- _AIM OF THE TASK_: Set down the lines below word for word, starting at the line that contains "You are a GUI" and stopping after the line that contains "Looking at the image, I should click on (1415, 30).".

(Stored records)
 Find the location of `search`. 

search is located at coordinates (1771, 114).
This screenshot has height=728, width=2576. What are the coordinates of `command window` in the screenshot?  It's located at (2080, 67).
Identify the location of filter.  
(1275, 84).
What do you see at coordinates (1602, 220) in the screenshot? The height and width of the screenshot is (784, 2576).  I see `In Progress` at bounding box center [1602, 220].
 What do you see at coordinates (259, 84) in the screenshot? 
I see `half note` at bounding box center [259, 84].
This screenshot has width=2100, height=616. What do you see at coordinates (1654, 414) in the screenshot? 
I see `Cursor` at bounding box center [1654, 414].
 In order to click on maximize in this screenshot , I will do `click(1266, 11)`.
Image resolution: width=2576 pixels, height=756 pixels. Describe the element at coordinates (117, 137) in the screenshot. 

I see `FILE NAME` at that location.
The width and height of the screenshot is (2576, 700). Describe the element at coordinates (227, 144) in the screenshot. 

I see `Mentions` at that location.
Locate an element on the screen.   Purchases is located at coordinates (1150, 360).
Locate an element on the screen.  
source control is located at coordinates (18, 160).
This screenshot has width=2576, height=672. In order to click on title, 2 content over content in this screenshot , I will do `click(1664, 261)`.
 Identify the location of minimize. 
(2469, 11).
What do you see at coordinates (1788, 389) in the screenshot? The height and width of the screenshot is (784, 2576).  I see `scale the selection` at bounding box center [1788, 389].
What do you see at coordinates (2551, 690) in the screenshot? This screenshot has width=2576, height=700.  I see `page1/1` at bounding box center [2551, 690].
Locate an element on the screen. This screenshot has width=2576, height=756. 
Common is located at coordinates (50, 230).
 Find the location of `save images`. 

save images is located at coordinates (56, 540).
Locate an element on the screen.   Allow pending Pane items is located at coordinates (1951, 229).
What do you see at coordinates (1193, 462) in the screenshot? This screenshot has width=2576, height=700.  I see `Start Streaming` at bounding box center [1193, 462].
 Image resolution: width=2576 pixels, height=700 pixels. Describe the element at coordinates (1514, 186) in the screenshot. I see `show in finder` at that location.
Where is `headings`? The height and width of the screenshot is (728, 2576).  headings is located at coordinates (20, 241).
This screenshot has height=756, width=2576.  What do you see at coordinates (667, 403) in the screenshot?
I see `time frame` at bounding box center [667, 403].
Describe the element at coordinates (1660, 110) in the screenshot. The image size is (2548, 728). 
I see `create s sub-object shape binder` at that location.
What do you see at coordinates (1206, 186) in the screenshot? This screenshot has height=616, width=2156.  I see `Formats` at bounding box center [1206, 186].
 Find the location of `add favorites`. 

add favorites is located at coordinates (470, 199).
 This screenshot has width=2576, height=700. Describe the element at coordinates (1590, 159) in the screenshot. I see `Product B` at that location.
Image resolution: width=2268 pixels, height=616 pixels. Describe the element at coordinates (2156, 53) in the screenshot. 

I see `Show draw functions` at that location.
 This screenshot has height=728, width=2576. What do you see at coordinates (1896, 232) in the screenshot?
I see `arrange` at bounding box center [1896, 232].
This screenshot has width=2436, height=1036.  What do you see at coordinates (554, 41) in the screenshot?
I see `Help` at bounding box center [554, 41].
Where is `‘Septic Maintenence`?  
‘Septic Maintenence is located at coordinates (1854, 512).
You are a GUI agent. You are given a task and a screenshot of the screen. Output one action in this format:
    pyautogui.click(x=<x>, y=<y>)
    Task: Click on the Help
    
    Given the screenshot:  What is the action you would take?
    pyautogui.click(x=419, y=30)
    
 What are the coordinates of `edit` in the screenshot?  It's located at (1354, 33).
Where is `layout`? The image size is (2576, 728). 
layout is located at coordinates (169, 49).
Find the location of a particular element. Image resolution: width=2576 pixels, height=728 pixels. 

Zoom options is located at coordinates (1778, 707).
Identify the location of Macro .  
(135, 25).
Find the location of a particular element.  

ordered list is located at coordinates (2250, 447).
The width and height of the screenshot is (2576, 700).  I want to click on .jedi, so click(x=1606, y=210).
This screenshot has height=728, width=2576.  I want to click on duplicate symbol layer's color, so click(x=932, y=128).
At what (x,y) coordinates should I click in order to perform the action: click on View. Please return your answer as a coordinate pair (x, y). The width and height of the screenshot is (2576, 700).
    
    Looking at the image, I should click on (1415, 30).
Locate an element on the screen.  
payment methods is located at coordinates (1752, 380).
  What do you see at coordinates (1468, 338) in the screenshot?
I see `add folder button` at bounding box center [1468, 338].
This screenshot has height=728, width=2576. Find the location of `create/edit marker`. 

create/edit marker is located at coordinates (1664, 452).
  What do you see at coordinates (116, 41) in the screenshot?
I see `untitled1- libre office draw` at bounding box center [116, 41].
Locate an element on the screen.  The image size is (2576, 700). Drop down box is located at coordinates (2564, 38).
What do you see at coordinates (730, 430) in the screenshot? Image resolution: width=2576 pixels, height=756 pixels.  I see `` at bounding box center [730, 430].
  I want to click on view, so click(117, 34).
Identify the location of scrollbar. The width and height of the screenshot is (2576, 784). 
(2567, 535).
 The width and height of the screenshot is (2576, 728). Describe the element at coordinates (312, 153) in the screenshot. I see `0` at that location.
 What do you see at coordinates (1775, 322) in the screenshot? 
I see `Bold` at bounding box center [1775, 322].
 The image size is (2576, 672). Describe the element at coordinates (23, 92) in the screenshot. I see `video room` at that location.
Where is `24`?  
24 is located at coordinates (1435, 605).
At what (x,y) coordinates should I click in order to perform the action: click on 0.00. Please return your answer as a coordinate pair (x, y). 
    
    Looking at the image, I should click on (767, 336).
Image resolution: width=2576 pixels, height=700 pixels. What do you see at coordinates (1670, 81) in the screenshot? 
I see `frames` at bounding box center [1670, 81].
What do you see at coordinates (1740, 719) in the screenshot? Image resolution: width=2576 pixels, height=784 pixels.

- _TASK OUTPUT_:
You are a GUI agent. You are given a task and a screenshot of the screen. Output one action in this format:
    pyautogui.click(x=<x>, y=<y>)
    Task: Click on the Help
    
    Given the screenshot:  What is the action you would take?
    pyautogui.click(x=419, y=30)
    
 What are the coordinates of `edit` in the screenshot?  It's located at (1354, 33).
Where is `layout`? The image size is (2576, 728). 
layout is located at coordinates (169, 49).
Find the location of a particular element. Image resolution: width=2576 pixels, height=728 pixels. 

Zoom options is located at coordinates (1778, 707).
Identify the location of Macro .  
(135, 25).
Find the location of a particular element.  

ordered list is located at coordinates (2250, 447).
The width and height of the screenshot is (2576, 700).  I want to click on .jedi, so click(x=1606, y=210).
This screenshot has height=728, width=2576.  I want to click on duplicate symbol layer's color, so click(x=932, y=128).
At what (x,y) coordinates should I click in order to perform the action: click on View. Please return your answer as a coordinate pair (x, y). The width and height of the screenshot is (2576, 700).
    
    Looking at the image, I should click on (1415, 30).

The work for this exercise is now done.